Closing the Gap Between Need Recognition and Service Delivery

What if there was a car that anticipated your needs and closed the gap between sensing a needed action and beginning the required reaction? Would you want to buy that car – or at least check it out? Infiniti has developed a car with a braking system that actually takes less time to stop when the brakes are applied because it begins closing the gap between the brake pads and rotors when it senses a need for braking.

What if you were so focused on customer needs that you could close the gap between recognizing a customer need and providing the service required to fulfill it? What if you positioned yourself as that type of service provider? Would your customers prefer to buy from you?

My cell phone recently stopped working. Despite everyone’s best efforts, my address book was lost. Sigh… I anticipated a lengthy amount of time recovering and entering it into the new phone.

Imagine my surprise and delight when the phone store representative, upon hearing that my husband’s phone contained some of the same information, took my husband’s phone and copied the information to my new phone. How much pain (loss of time is painful when you’re busy) did this alleviate for me? He recognized a need and filled it, quickly and accurately, with as little further action and frustration as possible for me.

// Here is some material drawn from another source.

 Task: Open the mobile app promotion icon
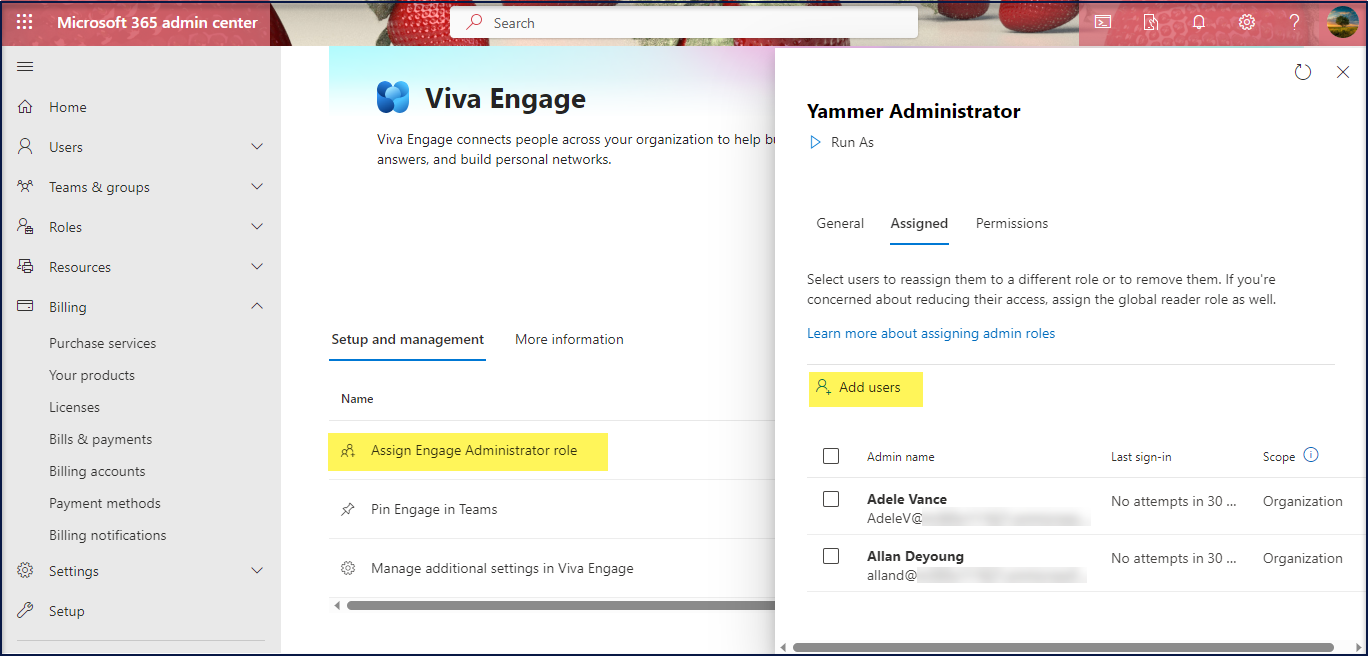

This action was pretty insignificant for him, but it was monumental for me! It took him virtually no time to recognize and fill the need, but many representatives would have simply told me all the things I needed to do myself (requiring not only the time to do them, but also to learn how to do them), rather than just doing it themselves.

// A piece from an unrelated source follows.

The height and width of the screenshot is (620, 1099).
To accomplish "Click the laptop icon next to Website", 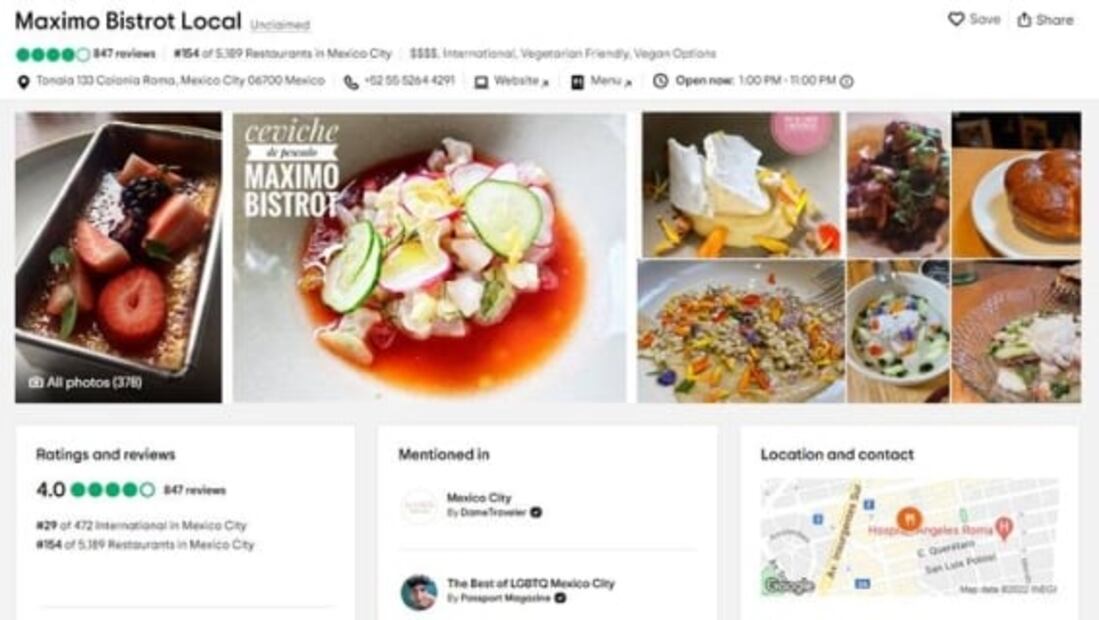I will (x=481, y=82).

How can we apply this principle to our businesses and our customers by taking time to list as many scenarios as possible that our customers could experience, either with us or our products and services. Start with the most problem-prone scenarios.

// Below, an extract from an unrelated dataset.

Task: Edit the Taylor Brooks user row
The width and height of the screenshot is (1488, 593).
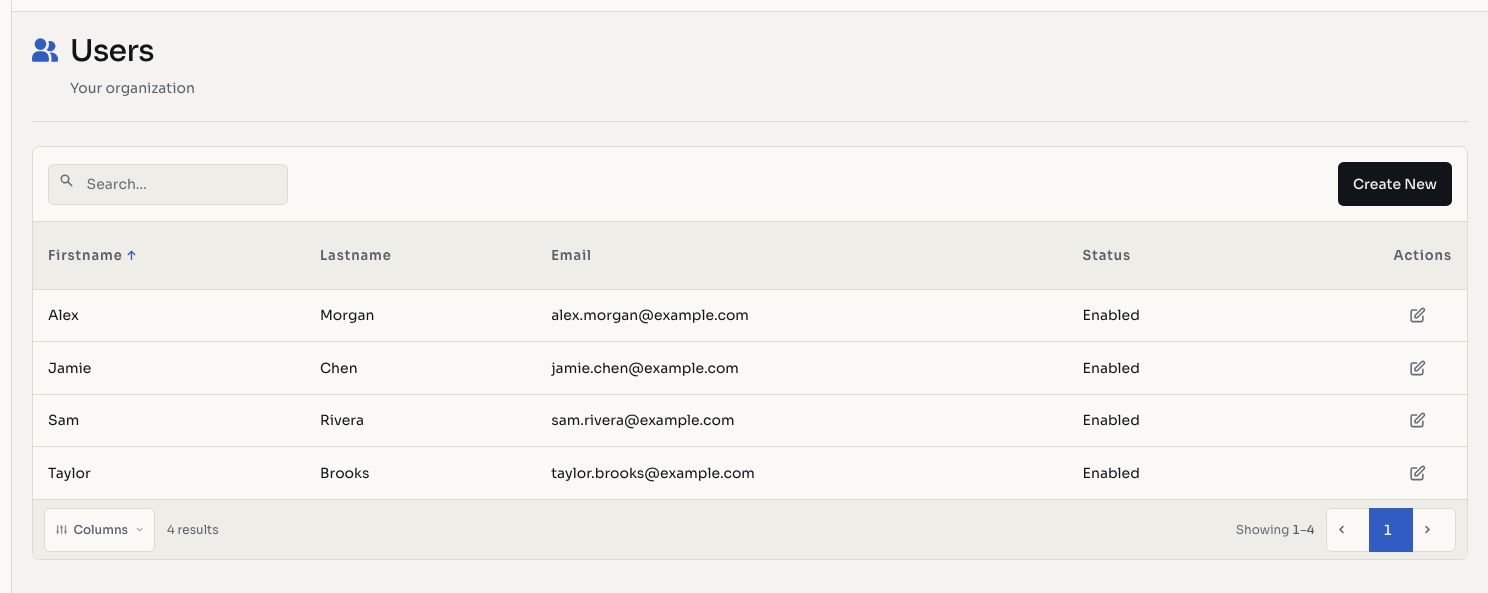Action: coord(1417,473)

Once the list is created, be proactive and list all the possible things that could go wrong…

… and then list what you can – and will – do when (not IF) they happen. Human beings are imperfect, nature is unpredictable, products are fallible. If we accept the reality that Murphy’s Law does exist:

Nothing is as easy as it looks

Everything takes longer than you expect

And if anything can go wrong, it will –

At the worst possible moment… and we care enough about our customers and their experiences with us to do something about it, we are well on our way to closing the gap between anticipating those events and easing the burden they place on our customers.

We must always be ready for the unexpected. But if we’re experts at what we do, we should never be blind-sided by the predictable – and neither should our customers.

So, for example:

  • If you know that closing costs often vary because they’re only estimates, prepare homebuyers for the possibility of having more money available to draw upon, if needed;
  • If you see a customer buying pattern, anticipate that need and pre-order materials or suggest setting them up on a regular ordering/delivery schedule, without incurring manual intervention or lost time;
  • If you’re aware of a changing situation in your insurance customer’s life, call and help them think through their insurance and investment options;
  • When regulations change, contact customers and offer help understanding them, rather than sending a generic 10-page letter to wade through to find the one paragraph they must understand.

And I would stand up and cheer if (even once!) a company enforced the mandated privacy policy by requiring no further action unless the customer wanted to share their information, rather than asking us to opt out of what they already know we don’t want them to do. (After all, if we wanted them to do it, there would be no need for a federal mandate.) Why not make it easy for us and assume we want to OPT OUT (be sure to let us know that they’re assuming this to be true), and ask us to take action only if we want to OPT IN?

The best thing we can do for our customers – and therefore our businesses – is to know and anticipate customer needs, refuse to allow “Oh, well, that’s too bad” attitudes and policies to unnecessarily burden customers, and close the gap between discovering a problem and fixing it.

Do this, and your customers will stand up and cheer for you… more importantly, they’ll take out their wallets and buy from you.